PROBLEM DESCRIPTION:
Render every line of the material below as a Markdown table with two columns, Row and Entry. Row holds a running number, Entry holds the line, and blank lines are skipped.

□ □ □

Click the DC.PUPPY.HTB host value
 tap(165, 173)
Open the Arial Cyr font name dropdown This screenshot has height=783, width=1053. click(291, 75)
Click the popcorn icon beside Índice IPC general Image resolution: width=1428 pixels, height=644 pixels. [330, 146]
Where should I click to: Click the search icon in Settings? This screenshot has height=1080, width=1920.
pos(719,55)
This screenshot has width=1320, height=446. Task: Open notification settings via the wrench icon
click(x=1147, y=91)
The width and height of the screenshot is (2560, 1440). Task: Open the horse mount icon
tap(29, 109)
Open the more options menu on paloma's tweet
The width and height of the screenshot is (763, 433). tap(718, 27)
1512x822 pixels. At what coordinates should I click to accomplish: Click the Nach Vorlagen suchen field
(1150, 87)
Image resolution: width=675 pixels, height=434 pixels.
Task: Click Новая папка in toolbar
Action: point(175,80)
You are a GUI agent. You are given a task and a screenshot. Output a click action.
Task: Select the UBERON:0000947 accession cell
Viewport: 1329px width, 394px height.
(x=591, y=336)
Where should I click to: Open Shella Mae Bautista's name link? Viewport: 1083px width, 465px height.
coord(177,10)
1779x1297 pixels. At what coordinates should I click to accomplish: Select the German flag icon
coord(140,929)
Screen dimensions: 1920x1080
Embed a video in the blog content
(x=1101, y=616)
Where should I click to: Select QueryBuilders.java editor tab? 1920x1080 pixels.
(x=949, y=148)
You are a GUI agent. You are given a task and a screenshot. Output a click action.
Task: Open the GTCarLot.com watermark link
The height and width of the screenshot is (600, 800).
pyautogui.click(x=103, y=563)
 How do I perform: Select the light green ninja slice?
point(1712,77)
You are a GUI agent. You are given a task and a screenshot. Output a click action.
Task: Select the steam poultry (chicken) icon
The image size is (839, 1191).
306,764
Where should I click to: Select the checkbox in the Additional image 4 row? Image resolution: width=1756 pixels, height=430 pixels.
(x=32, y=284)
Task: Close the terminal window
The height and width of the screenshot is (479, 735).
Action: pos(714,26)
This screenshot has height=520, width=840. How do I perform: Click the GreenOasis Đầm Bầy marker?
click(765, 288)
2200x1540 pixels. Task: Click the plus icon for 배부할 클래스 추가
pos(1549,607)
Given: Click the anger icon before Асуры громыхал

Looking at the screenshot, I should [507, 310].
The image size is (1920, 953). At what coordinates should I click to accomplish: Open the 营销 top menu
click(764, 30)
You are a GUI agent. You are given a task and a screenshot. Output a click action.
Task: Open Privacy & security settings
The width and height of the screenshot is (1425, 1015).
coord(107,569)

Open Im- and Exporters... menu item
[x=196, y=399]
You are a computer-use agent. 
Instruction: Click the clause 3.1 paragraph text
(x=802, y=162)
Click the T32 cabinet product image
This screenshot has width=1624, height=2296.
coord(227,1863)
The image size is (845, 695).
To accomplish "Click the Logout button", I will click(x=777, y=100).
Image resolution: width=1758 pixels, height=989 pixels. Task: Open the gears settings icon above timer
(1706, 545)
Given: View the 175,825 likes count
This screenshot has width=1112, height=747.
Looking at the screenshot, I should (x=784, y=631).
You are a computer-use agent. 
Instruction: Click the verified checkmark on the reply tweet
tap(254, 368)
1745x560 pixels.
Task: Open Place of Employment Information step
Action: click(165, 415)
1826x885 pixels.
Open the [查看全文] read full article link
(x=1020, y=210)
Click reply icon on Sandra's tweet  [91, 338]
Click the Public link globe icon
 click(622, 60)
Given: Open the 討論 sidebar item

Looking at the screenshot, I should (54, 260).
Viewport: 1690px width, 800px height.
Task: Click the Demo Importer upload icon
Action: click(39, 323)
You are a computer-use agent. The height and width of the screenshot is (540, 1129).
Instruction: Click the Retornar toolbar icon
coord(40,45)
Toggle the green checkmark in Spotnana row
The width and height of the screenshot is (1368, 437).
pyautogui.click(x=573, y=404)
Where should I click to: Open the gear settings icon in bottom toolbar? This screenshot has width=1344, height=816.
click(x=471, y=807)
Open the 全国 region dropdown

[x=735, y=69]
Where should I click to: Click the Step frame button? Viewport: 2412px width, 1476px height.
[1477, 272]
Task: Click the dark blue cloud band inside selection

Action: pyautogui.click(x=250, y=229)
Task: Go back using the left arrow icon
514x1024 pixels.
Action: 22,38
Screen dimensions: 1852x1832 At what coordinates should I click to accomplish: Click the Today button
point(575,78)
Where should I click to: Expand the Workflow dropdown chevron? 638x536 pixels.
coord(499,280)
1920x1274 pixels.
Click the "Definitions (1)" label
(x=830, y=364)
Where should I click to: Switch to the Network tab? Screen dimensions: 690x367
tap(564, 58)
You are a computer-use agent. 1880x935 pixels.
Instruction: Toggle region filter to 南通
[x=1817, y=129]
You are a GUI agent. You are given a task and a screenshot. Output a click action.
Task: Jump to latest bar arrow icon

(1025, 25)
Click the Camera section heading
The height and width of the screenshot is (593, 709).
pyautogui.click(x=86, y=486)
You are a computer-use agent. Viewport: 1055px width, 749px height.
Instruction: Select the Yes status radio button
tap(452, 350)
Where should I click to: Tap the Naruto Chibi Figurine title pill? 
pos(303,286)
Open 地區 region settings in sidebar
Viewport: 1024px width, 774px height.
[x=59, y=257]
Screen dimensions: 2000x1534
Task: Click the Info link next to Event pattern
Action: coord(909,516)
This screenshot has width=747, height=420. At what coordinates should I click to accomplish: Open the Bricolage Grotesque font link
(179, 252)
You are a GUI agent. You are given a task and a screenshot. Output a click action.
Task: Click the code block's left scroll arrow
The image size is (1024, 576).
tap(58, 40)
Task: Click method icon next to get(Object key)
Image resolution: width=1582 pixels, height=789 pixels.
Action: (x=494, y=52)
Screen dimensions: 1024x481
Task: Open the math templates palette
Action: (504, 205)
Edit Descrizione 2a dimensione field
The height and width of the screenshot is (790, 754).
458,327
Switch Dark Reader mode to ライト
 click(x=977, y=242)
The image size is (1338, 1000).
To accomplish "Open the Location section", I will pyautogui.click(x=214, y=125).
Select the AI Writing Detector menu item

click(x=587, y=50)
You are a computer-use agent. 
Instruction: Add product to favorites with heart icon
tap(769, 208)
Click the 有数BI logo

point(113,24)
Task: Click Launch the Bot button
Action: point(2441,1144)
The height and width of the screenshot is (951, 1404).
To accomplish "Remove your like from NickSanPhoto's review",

□ □ □

RESULT OF THE TASK:
| Row | Entry |
|---|---|
| 1 | Click the DC.PUPPY.HTB host value |
| 2 |  tap(165, 173) |
| 3 | Open the Arial Cyr font name dropdown This screenshot has height=783, width=1053. click(291, 75) |
| 4 | Click the popcorn icon beside Índice IPC general Image resolution: width=1428 pixels, height=644 pixels. [330, 146] |
| 5 | Where should I click to: Click the search icon in Settings? This screenshot has height=1080, width=1920. |
| 6 | pos(719,55) |
| 7 | This screenshot has width=1320, height=446. Task: Open notification settings via the wrench icon |
| 8 | click(x=1147, y=91) |
| 9 | The width and height of the screenshot is (2560, 1440). Task: Open the horse mount icon |
| 10 | tap(29, 109) |
| 11 | Open the more options menu on paloma's tweet |
| 12 | The width and height of the screenshot is (763, 433). tap(718, 27) |
| 13 | 1512x822 pixels. At what coordinates should I click to accomplish: Click the Nach Vorlagen suchen field |
| 14 | (1150, 87) |
| 15 | Image resolution: width=675 pixels, height=434 pixels. |
| 16 | Task: Click Новая папка in toolbar |
| 17 | Action: point(175,80) |
| 18 | You are a GUI agent. You are given a task and a screenshot. Output a click action. |
| 19 | Task: Select the UBERON:0000947 accession cell |
| 20 | Viewport: 1329px width, 394px height. |
| 21 | (x=591, y=336) |
| 22 | Where should I click to: Open Shella Mae Bautista's name link? Viewport: 1083px width, 465px height. |
| 23 | coord(177,10) |
| 24 | 1779x1297 pixels. At what coordinates should I click to accomplish: Select the German flag icon |
| 25 | coord(140,929) |
| 26 | Screen dimensions: 1920x1080 |
| 27 | Embed a video in the blog content |
| 28 | (x=1101, y=616) |
| 29 | Where should I click to: Select QueryBuilders.java editor tab? 1920x1080 pixels. |
| 30 | (x=949, y=148) |
| 31 | You are a GUI agent. You are given a task and a screenshot. Output a click action. |
| 32 | Task: Open the GTCarLot.com watermark link |
| 33 | The height and width of the screenshot is (600, 800). |
| 34 | pyautogui.click(x=103, y=563) |
| 35 |  How do I perform: Select the light green ninja slice? |
| 36 | point(1712,77) |
| 37 | You are a GUI agent. You are given a task and a screenshot. Output a click action. |
| 38 | Task: Select the steam poultry (chicken) icon |
| 39 | The image size is (839, 1191). |
| 40 | 306,764 |
| 41 | Where should I click to: Select the checkbox in the Additional image 4 row? Image resolution: width=1756 pixels, height=430 pixels. |
| 42 | (x=32, y=284) |
| 43 | Task: Close the terminal window |
| 44 | The height and width of the screenshot is (479, 735). |
| 45 | Action: pos(714,26) |
| 46 | This screenshot has height=520, width=840. How do I perform: Click the GreenOasis Đầm Bầy marker? |
| 47 | click(765, 288) |
| 48 | 2200x1540 pixels. Task: Click the plus icon for 배부할 클래스 추가 |
| 49 | pos(1549,607) |
| 50 | Given: Click the anger icon before Асуры громыхал |
| 51 | Looking at the screenshot, I should [507, 310]. |
| 52 | The image size is (1920, 953). At what coordinates should I click to accomplish: Open the 营销 top menu |
| 53 | click(764, 30) |
| 54 | You are a GUI agent. You are given a task and a screenshot. Output a click action. |
| 55 | Task: Open Privacy & security settings |
| 56 | The width and height of the screenshot is (1425, 1015). |
| 57 | coord(107,569) |
| 58 | Open Im- and Exporters... menu item |
| 59 | [x=196, y=399] |
| 60 | You are a computer-use agent.  |
| 61 | Instruction: Click the clause 3.1 paragraph text |
| 62 | (x=802, y=162) |
| 63 | Click the T32 cabinet product image |
| 64 | This screenshot has width=1624, height=2296. |
| 65 | coord(227,1863) |
| 66 | The image size is (845, 695). |
| 67 | To accomplish "Click the Logout button", I will click(x=777, y=100). |
| 68 | Image resolution: width=1758 pixels, height=989 pixels. Task: Open the gears settings icon above timer |
| 69 | (1706, 545) |
| 70 | Given: View the 175,825 likes count |
| 71 | This screenshot has width=1112, height=747. |
| 72 | Looking at the screenshot, I should (x=784, y=631). |
| 73 | You are a computer-use agent.  |
| 74 | Instruction: Click the verified checkmark on the reply tweet |
| 75 | tap(254, 368) |
| 76 | 1745x560 pixels. |
| 77 | Task: Open Place of Employment Information step |
| 78 | Action: click(165, 415) |
| 79 | 1826x885 pixels. |
| 80 | Open the [查看全文] read full article link |
| 81 | (x=1020, y=210) |
| 82 | Click reply icon on Sandra's tweet  [91, 338] |
| 83 | Click the Public link globe icon |
| 84 |  click(622, 60) |
| 85 | Given: Open the 討論 sidebar item |
| 86 | Looking at the screenshot, I should (54, 260). |
| 87 | Viewport: 1690px width, 800px height. |
| 88 | Task: Click the Demo Importer upload icon |
| 89 | Action: click(39, 323) |
| 90 | You are a computer-use agent. The height and width of the screenshot is (540, 1129). |
| 91 | Instruction: Click the Retornar toolbar icon |
| 92 | coord(40,45) |
| 93 | Toggle the green checkmark in Spotnana row |
| 94 | The width and height of the screenshot is (1368, 437). |
| 95 | pyautogui.click(x=573, y=404) |
| 96 | Where should I click to: Open the gear settings icon in bottom toolbar? This screenshot has width=1344, height=816. |
| 97 | click(x=471, y=807) |
| 98 | Open the 全国 region dropdown |
| 99 | [x=735, y=69] |
| 100 | Where should I click to: Click the Step frame button? Viewport: 2412px width, 1476px height. |
| 101 | [1477, 272] |
| 102 | Task: Click the dark blue cloud band inside selection |
| 103 | Action: pyautogui.click(x=250, y=229) |
| 104 | Task: Go back using the left arrow icon |
| 105 | 514x1024 pixels. |
| 106 | Action: 22,38 |
| 107 | Screen dimensions: 1852x1832 At what coordinates should I click to accomplish: Click the Today button |
| 108 | point(575,78) |
| 109 | Where should I click to: Expand the Workflow dropdown chevron? 638x536 pixels. |
| 110 | coord(499,280) |
| 111 | 1920x1274 pixels. |
| 112 | Click the "Definitions (1)" label |
| 113 | (x=830, y=364) |
| 114 | Where should I click to: Switch to the Network tab? Screen dimensions: 690x367 |
| 115 | tap(564, 58) |
| 116 | You are a computer-use agent. 1880x935 pixels. |
| 117 | Instruction: Toggle region filter to 南通 |
| 118 | [x=1817, y=129] |
| 119 | You are a GUI agent. You are given a task and a screenshot. Output a click action. |
| 120 | Task: Jump to latest bar arrow icon |
| 121 | (1025, 25) |
| 122 | Click the Camera section heading |
| 123 | The height and width of the screenshot is (593, 709). |
| 124 | pyautogui.click(x=86, y=486) |
| 125 | You are a computer-use agent. Viewport: 1055px width, 749px height. |
| 126 | Instruction: Select the Yes status radio button |
| 127 | tap(452, 350) |
| 128 | Where should I click to: Tap the Naruto Chibi Figurine title pill?  |
| 129 | pos(303,286) |
| 130 | Open 地區 region settings in sidebar |
| 131 | Viewport: 1024px width, 774px height. |
| 132 | [x=59, y=257] |
| 133 | Screen dimensions: 2000x1534 |
| 134 | Task: Click the Info link next to Event pattern |
| 135 | Action: coord(909,516) |
| 136 | This screenshot has width=747, height=420. At what coordinates should I click to accomplish: Open the Bricolage Grotesque font link |
| 137 | (179, 252) |
| 138 | You are a GUI agent. You are given a task and a screenshot. Output a click action. |
| 139 | Task: Click the code block's left scroll arrow |
| 140 | The image size is (1024, 576). |
| 141 | tap(58, 40) |
| 142 | Task: Click method icon next to get(Object key) |
| 143 | Image resolution: width=1582 pixels, height=789 pixels. |
| 144 | Action: (x=494, y=52) |
| 145 | Screen dimensions: 1024x481 |
| 146 | Task: Open the math templates palette |
| 147 | Action: (504, 205) |
| 148 | Edit Descrizione 2a dimensione field |
| 149 | The height and width of the screenshot is (790, 754). |
| 150 | 458,327 |
| 151 | Switch Dark Reader mode to ライト |
| 152 |  click(x=977, y=242) |
| 153 | The image size is (1338, 1000). |
| 154 | To accomplish "Open the Location section", I will pyautogui.click(x=214, y=125). |
| 155 | Select the AI Writing Detector menu item |
| 156 | click(x=587, y=50) |
| 157 | You are a computer-use agent.  |
| 158 | Instruction: Add product to favorites with heart icon |
| 159 | tap(769, 208) |
| 160 | Click the 有数BI logo |
| 161 | point(113,24) |
| 162 | Task: Click Launch the Bot button |
| 163 | Action: point(2441,1144) |
| 164 | The height and width of the screenshot is (951, 1404). |
| 165 | To accomplish "Remove your like from NickSanPhoto's review", |